Что за бессмыслица? Он знал, что без гибели кораблей не обойдется!
– Но мы уцелели, спасли казну и сохранили треть кораблей. Октавиан, узнав об этом, разразится проклятиями. Подумай, ты ушел у него из-под носа! Был окружен, но сумел ускользнуть с добычей.
– Моя репутация, – произнес Антоний убитым голосом. – Она погублена. Доверие ко мне среди римлян подорвано.
– Абсурд! – воскликнула я. – Ты перехитрил Октавиана, вырвавшись из его сетей…
– Я ожидал, что ты меня поймешь, – проворчал он. – Конечно, это тебе свойственно: всегда, даже перед лицом поражения, видеть победу. Только чего здесь больше – отваги или наивности?
Антоний повернулся и исчез в темноте, оставив меня одну на палубе.
Далеко на севере еще виднелось слабое зарево, обозначавшее место сражения.
Глава 43
Ветер и море несли нас вперед мимо цветущего острова Закинф с его острыми горными пиками, окрашенными зарей в розовый цвет, где недавно базировался флот Соссия.
В моей просторной каюте, почти равной дворцовым покоям – «десятка» очень большой корабль, – Антоний не появлялся. Я не решалась спрашивать, где он проводит ночи. Потом мне доложили, что он, неподвижный, как статуя, сидит на носу корабля. Он оставался там от заката до рассвета, не шевелясь, без еды и питья.
– Тебе нужно пойти к нему, – сказала Хармиона. – Привести его сюда, чтобы он прилег и отдохнул.

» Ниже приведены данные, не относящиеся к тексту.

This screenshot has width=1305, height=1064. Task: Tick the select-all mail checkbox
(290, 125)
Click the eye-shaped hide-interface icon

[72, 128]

Я считала, что переубедить его у меня не получится. Антоний был публичным человеком, очень любящим общество, и, раз уж теперь он выбрал одиночество, мне не следовало вмешиваться. Однако я пробралась украдкой к корабельному носу, где он сидел, скрестив ноги, уронив руки на колени и уставившись на море. В своем горьком одиночестве Антоний выглядел окаменевшим. Я могла лишь броситься к нему и просить вернуться в каюту, где я попытаюсь его утешить.
У меня во дворце была служанка, сына которой во время купания утащил крокодил. После этого она до конца дней своих носила траурный плащ, а лицо ее так изменилось, что улыбка всегда казалась вымученной. Сейчас Антоний стал похож на нее.
Но ведь он знал о вероятном исходе сражения еще до того, как мы ввязались в дело. Рассуждал, логически растолковывал, как спастись в почти безвыходном положении. По правде говоря, Актий мы потеряли уже четыре месяца назад, когда Агриппа захватил Мефону.
Это не могло стать пятном на репутации Антония-полководца, ведь сухопутной битвы вообще не было. И какой военачальник, кроме одного Александра, не испытывал поражений? Важнее то, что он делал потом.